**Records shown**
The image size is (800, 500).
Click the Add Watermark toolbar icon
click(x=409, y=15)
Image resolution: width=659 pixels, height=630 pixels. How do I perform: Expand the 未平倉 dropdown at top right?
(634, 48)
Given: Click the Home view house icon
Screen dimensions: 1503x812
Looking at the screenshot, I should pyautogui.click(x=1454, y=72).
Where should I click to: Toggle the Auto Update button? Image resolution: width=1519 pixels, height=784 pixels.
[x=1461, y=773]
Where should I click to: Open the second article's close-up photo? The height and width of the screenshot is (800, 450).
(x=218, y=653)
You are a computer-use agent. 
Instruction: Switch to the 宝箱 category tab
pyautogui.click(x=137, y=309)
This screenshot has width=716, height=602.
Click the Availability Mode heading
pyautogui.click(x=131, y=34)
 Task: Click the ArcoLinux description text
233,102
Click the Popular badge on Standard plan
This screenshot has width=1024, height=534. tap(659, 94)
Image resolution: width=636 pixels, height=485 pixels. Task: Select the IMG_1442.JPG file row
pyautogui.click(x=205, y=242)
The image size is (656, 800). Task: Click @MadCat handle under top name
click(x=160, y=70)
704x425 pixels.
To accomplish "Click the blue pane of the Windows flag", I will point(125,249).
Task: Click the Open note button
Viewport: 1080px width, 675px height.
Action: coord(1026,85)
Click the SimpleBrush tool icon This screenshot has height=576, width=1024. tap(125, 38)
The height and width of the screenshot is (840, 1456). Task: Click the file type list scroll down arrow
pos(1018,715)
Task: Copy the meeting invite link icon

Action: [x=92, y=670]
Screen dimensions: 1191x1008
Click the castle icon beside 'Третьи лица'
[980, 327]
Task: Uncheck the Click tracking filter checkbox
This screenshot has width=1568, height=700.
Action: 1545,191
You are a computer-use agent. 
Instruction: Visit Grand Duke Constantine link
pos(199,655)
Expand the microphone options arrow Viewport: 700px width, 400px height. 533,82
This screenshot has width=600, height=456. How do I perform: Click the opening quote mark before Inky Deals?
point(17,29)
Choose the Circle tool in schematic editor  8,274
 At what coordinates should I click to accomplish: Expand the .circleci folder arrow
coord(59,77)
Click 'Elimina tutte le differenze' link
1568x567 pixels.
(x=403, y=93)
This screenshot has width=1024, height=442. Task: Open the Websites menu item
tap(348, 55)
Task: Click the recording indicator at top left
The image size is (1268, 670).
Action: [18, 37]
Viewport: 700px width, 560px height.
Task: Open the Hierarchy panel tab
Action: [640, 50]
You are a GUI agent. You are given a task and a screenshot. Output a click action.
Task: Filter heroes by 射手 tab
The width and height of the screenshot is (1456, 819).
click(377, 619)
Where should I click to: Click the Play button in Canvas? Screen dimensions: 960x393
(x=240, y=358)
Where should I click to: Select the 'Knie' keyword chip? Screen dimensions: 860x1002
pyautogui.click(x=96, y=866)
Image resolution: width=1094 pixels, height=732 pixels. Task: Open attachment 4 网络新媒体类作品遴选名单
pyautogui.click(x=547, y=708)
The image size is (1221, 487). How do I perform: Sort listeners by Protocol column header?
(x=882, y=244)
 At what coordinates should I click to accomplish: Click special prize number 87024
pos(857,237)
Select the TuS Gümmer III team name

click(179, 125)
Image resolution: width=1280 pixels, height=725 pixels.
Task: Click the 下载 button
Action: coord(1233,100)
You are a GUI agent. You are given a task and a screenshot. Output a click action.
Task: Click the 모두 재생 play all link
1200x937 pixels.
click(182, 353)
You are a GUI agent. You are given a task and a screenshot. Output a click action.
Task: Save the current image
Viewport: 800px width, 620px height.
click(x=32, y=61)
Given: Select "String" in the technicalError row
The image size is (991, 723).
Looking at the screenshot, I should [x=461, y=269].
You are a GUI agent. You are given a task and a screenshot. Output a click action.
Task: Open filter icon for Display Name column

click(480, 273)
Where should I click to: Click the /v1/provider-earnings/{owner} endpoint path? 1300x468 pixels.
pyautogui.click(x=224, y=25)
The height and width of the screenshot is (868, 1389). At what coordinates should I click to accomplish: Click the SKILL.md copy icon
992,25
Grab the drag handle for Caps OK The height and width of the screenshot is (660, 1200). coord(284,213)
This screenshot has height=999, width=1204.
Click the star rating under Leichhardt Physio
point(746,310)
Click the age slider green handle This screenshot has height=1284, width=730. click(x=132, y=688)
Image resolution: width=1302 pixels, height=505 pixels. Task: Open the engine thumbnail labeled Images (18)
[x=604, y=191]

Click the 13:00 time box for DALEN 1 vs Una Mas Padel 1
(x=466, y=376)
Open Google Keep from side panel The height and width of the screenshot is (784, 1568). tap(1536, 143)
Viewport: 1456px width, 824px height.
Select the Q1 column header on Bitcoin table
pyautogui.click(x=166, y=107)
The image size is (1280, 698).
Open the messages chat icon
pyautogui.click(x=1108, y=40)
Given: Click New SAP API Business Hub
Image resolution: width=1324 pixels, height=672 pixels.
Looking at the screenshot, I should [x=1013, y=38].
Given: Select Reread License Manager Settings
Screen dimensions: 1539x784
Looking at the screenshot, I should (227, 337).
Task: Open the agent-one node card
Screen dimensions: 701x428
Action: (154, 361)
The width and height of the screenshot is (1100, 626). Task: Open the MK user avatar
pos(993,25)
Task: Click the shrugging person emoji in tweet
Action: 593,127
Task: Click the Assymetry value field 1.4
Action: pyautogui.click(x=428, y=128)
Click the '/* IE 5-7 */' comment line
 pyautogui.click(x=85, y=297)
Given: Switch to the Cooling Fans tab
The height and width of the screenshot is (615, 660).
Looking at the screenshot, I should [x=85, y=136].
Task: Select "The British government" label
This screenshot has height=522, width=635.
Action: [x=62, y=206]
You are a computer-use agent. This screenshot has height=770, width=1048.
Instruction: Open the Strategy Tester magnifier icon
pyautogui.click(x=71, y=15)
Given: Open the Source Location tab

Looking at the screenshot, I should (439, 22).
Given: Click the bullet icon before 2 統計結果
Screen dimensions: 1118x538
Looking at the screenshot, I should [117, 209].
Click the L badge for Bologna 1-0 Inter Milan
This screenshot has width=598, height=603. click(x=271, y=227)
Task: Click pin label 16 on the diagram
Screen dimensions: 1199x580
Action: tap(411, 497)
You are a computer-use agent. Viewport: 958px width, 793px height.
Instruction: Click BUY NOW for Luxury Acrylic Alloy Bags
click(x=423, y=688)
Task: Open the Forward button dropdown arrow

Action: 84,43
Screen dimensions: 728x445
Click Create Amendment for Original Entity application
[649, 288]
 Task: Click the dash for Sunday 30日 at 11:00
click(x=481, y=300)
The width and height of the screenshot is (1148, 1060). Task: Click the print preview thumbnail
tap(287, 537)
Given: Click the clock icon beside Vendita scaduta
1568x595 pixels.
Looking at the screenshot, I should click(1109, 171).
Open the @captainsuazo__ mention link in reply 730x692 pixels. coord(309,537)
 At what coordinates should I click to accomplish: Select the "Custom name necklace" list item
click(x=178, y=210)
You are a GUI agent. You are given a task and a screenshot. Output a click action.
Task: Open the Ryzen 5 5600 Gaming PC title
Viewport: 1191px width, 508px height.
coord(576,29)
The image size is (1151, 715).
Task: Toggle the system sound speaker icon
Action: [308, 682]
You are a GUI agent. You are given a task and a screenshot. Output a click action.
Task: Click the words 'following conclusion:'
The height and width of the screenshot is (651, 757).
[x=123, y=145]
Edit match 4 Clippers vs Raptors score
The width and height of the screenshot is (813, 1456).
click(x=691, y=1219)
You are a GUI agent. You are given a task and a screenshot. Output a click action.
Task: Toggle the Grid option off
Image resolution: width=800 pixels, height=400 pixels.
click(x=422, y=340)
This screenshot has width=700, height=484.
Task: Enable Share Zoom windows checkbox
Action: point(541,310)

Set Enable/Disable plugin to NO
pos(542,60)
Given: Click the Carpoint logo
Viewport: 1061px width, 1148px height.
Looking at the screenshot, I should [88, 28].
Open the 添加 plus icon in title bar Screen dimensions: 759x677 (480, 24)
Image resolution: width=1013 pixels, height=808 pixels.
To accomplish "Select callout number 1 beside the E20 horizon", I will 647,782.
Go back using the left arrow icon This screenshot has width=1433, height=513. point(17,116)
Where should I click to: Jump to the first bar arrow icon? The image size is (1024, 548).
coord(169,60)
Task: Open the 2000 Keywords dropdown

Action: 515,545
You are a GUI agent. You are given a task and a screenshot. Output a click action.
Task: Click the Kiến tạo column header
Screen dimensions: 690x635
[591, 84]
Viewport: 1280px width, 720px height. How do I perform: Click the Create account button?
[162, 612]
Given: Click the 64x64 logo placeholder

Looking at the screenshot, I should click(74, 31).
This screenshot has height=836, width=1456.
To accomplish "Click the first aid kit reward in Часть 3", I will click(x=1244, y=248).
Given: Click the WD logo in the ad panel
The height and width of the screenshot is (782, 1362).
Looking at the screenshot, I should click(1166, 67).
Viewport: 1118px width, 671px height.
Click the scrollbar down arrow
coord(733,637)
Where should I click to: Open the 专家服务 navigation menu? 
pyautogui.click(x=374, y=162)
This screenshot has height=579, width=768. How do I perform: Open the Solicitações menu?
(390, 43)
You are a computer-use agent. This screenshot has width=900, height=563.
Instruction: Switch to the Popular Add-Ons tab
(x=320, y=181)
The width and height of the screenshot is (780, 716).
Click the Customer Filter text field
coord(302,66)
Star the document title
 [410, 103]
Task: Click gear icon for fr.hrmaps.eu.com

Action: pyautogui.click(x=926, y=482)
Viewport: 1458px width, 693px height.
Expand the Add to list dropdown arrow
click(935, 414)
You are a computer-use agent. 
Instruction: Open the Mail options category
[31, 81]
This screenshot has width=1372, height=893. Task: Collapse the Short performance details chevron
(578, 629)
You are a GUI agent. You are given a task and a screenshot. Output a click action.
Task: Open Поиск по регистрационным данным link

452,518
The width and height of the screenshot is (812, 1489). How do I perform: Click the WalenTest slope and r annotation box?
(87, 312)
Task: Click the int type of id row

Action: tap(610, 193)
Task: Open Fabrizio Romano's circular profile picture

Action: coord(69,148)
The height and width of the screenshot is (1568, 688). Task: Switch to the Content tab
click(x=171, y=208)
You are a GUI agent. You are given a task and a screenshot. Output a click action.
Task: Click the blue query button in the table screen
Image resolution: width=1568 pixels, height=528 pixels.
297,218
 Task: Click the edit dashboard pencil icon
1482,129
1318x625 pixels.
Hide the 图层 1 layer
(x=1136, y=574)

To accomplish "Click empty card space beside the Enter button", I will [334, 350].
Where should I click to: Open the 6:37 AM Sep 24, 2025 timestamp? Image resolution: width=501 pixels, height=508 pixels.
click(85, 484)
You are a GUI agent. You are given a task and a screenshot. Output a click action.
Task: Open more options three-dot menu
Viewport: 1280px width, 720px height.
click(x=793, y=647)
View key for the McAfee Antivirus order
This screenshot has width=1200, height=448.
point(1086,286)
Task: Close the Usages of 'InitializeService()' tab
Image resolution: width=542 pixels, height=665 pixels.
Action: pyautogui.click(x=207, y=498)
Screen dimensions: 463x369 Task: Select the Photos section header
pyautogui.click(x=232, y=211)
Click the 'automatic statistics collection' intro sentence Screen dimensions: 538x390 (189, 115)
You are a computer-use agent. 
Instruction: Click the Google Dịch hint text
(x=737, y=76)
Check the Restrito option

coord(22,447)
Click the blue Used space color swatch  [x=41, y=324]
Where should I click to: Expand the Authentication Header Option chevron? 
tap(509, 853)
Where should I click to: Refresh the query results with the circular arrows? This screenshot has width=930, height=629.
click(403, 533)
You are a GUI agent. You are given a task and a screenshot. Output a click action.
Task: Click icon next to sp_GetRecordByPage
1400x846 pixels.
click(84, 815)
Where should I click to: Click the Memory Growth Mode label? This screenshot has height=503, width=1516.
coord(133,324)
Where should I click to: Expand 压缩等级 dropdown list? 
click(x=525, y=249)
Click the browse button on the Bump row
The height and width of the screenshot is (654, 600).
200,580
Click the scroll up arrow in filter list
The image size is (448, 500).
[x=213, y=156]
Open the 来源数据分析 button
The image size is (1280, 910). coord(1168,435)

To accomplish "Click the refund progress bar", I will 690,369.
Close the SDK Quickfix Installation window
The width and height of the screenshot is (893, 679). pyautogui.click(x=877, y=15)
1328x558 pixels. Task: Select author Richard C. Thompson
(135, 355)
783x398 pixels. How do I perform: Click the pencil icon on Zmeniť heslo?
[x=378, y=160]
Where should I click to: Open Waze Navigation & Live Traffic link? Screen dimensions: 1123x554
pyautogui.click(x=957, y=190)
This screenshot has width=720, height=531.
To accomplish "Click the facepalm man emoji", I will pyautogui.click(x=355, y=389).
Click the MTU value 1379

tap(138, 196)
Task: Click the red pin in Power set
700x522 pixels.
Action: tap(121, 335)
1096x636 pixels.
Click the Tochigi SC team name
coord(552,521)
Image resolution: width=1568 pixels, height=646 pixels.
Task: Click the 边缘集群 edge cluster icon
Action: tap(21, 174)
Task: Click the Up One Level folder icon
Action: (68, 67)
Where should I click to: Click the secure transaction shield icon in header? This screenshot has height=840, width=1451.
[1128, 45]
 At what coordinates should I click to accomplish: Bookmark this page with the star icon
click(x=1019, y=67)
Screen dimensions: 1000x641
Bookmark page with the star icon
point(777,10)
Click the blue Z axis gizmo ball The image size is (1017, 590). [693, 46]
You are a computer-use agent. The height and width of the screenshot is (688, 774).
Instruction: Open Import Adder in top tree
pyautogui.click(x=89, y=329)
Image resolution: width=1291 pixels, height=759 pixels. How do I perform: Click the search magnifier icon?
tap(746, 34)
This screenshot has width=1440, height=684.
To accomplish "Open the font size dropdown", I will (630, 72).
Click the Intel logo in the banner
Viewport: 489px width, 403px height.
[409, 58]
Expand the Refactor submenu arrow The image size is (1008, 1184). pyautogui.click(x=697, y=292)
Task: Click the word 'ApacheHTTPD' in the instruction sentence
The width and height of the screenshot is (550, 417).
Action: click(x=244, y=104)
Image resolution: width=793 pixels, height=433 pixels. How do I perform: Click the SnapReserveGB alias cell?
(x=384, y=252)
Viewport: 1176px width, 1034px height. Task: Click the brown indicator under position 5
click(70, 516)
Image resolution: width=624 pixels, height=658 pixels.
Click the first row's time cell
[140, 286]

**Your goal**
From the data above, give the number of lines that hold "blue", without anything else.

**Solution for this task**
4